======== Excerpted records ========

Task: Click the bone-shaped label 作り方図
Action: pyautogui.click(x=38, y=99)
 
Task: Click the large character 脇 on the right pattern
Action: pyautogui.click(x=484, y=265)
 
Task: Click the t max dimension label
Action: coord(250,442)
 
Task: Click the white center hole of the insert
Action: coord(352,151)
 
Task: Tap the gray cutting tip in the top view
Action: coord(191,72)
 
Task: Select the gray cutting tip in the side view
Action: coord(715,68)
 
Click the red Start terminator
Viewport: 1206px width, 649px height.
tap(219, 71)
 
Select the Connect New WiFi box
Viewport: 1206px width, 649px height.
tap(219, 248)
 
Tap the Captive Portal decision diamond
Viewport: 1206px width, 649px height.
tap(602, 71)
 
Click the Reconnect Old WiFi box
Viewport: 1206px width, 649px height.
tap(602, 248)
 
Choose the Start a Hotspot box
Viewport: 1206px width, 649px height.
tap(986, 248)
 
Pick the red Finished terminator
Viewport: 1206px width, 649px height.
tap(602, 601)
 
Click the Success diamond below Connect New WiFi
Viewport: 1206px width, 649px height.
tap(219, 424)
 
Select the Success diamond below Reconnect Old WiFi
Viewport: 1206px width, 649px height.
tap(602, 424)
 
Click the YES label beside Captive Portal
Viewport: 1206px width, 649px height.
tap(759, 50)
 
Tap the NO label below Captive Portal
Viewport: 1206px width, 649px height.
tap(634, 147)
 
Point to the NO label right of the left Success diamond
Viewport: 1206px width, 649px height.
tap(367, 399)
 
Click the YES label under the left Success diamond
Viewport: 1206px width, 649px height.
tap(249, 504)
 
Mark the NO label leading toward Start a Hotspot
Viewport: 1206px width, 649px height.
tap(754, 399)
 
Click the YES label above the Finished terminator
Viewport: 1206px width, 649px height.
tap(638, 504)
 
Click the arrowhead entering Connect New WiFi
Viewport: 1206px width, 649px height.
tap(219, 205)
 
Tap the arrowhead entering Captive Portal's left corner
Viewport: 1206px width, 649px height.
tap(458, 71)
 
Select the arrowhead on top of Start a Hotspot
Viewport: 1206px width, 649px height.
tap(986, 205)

========

### Direction
Retype the items from the line containing "Click the YES label under" through the line containing "tap(638, 504)", with both of those lines included.

### Task answer
Click the YES label under the left Success diamond
Viewport: 1206px width, 649px height.
tap(249, 504)
 
Mark the NO label leading toward Start a Hotspot
Viewport: 1206px width, 649px height.
tap(754, 399)
 
Click the YES label above the Finished terminator
Viewport: 1206px width, 649px height.
tap(638, 504)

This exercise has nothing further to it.